Processo de investigação
Após outra visita da Comissão de Inspeção Disciplinar e do Departamento de Recursos Humanos e Previdência Social do Distrito de Zengcheng em 20 de maio de 2024, ele transmitiu ao vivo no Douyin, a versão chinesa do TikTok, naquela noite, para expor suas queixas e falou de sua oposição aos abusos de estatísticas e regras de aplicação da lei agrícola do BARA distrital. Cerca de duas horas depois, a transmissão ao vivo foi cortada. A conta de Luo foi bloqueada e ele começou a receber mais atenção da polícia.

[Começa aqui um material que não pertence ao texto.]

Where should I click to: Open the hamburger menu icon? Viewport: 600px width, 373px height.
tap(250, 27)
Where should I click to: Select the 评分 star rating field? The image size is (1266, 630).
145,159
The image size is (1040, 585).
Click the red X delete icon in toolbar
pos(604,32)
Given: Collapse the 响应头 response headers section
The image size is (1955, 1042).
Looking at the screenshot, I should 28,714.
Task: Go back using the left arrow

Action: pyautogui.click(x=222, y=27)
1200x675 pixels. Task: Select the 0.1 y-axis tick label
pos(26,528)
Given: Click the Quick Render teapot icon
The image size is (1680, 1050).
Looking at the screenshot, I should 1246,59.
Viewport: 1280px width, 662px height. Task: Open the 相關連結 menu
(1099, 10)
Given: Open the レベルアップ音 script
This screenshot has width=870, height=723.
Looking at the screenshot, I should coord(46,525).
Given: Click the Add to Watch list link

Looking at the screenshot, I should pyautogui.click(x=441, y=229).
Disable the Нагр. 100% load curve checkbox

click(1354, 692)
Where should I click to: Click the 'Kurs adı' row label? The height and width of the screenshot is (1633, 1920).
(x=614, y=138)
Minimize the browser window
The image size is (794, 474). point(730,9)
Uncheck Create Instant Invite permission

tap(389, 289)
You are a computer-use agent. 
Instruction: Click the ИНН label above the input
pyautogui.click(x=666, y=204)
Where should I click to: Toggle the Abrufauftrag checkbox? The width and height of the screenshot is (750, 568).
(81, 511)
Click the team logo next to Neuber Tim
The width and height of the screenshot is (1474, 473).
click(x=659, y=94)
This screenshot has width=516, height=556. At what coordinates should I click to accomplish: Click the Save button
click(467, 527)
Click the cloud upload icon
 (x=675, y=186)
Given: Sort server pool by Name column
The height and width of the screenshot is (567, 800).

"A delegacia de segurança pública local me convocou no dia seguinte. Antes de mencionar minha transmissão ao vivo, eles me perguntaram sobre as duas reuniões em março de 2022 e dezembro de 2023 e perguntaram se o que eu havia dito durante as reuniões era realmente minha opinião.
"Eles então questionaram meu estado mental ... e perguntaram se eu estava em sã consciência quando falei essas palavras.
Luo disse que acabou assinando um documento sob pressão, admitindo que não estava em bom estado mental.
"Eles me ameaçaram: 'Você não está em um bom estado mental. Se você não assinar isso, se não admitir que o conteúdo das reuniões foi confidencial, podemos pedir a um médico agora para estabelecer seu estado mental. E se o médico disser que você está mentalmente doente, temos o poder e a responsabilidade de mandá-lo imediatamente para um hospital psiquiátrico.

Luo disse que foi obrigado a enviar um relatório mensal sobre seus pensamentos à polícia e ter um bate-papo semanal por vídeo com a polícia.
Ele decidiu bater em retirada.
Em julho de 2024, ele chegou aos Estados Unidos e declarou cortar todos os laços com organizações relacionadas ao PCC.
Em uma declaração ao Centro Global de Serviços para Sair do Partido Comunista Chinês, com sede nos EUA, em julho de 2024, Luo denunciou a educação marxista do PCC e renunciou à sua filiação aos Jovens Pioneiros da China e à Liga da Juventude Comunista da China, duas organizações juvenis do PCC compostas por crianças em idade escolar.
Falando sobre as diferenças entre viver na China e nos Estados Unidos, ele disse ao Epoch Times: "A diferença mais importante é que as pessoas são tratadas como seres humanos [nos Estados Unidos]. As pessoas [aqui] são cidadãos com direito a voto, podem ter liberdade de expressão e vivem como seres humanos. Nos Estados Unidos, ... Eu mal sinto a presença do estado."
Luo disse que seu ex-empregador e a polícia continuaram a contatá-lo depois que ele deixou a China e tentaram persuadir sua mãe a convencê-lo a retornar ao país.
O BARA do distrito de Zengcheng não respondeu ao pedido de comentário do Epoch Times.
Chang Qing contribuiu para este relatório.